**YOUR GOAL**: The answer must be an exact copy of the records, with no pictures in it.

**DATA SECTION**:
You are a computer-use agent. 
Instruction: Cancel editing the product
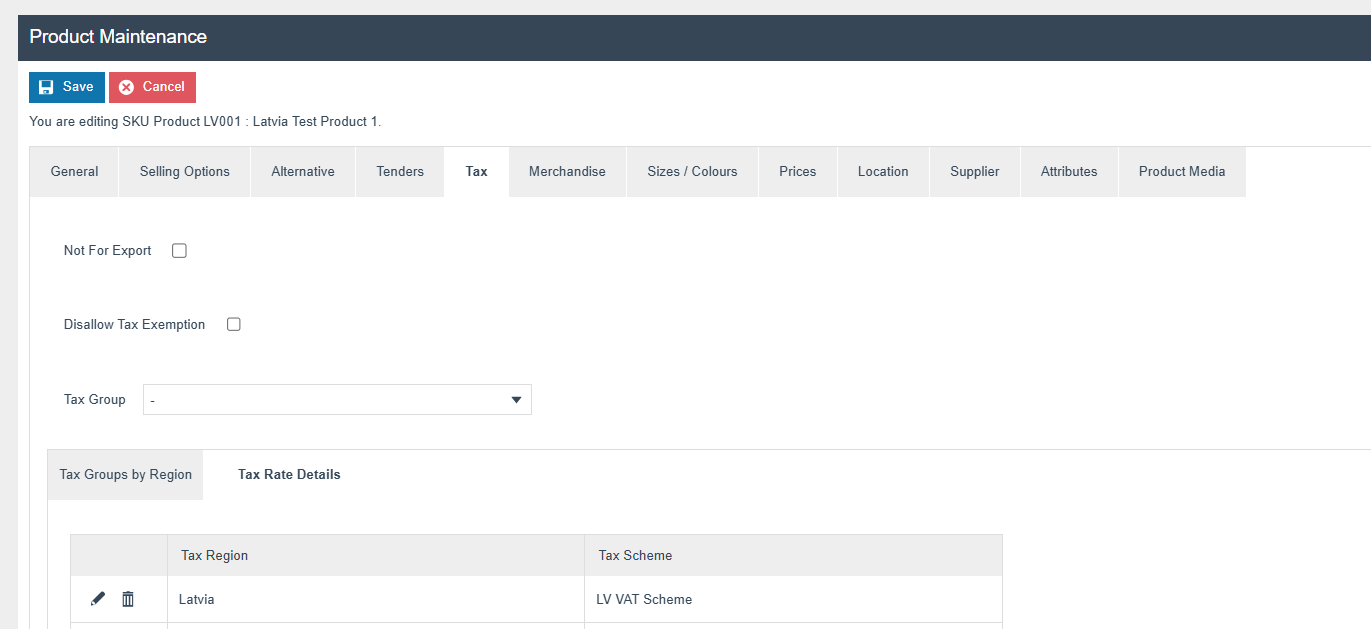coord(152,87)
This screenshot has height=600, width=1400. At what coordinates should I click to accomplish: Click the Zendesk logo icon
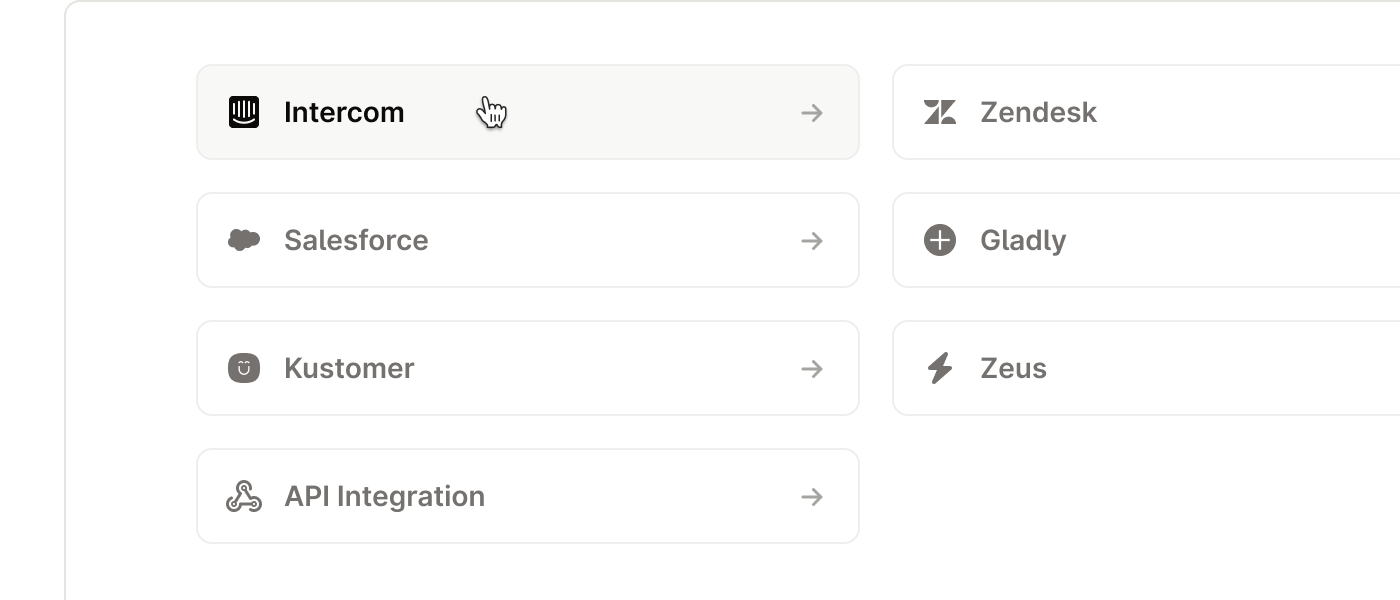point(940,112)

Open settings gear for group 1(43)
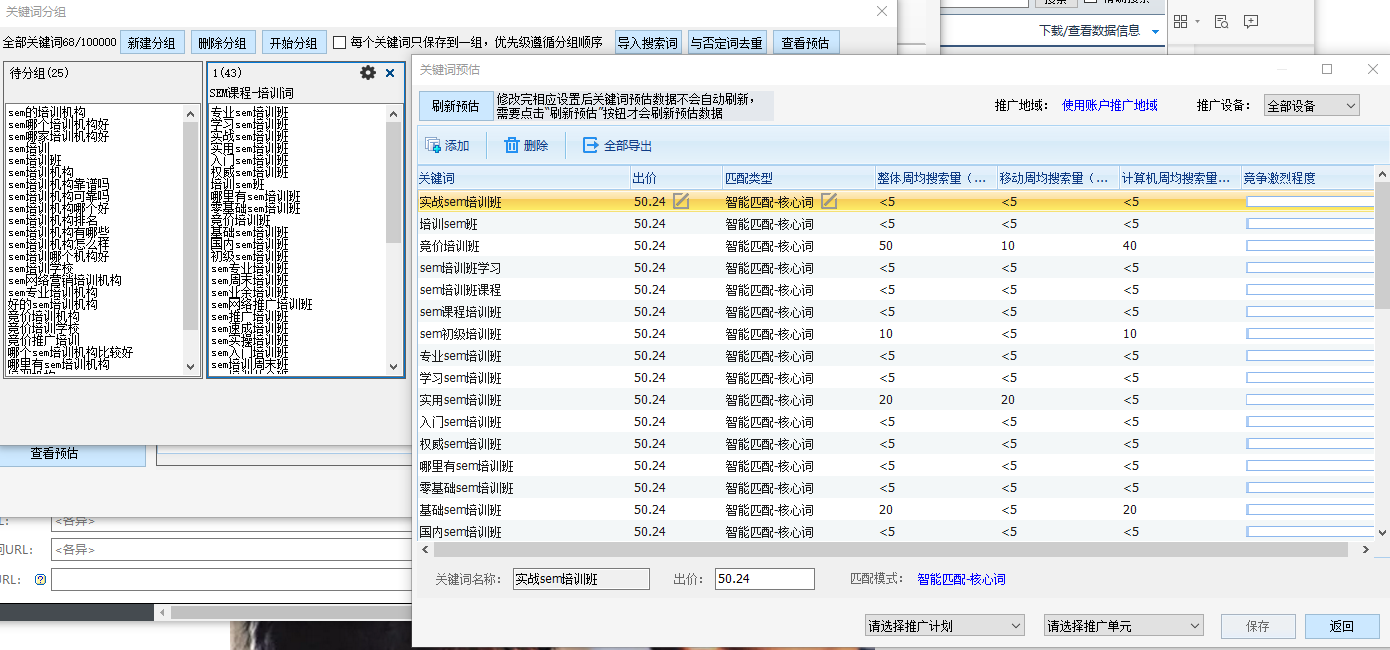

**EXERCISE OUTPUT**:
You are a computer-use agent. 
Instruction: Cancel editing the product
coord(152,87)
This screenshot has height=600, width=1400. At what coordinates should I click to accomplish: Click the Zendesk logo icon
point(940,112)

Open settings gear for group 1(43)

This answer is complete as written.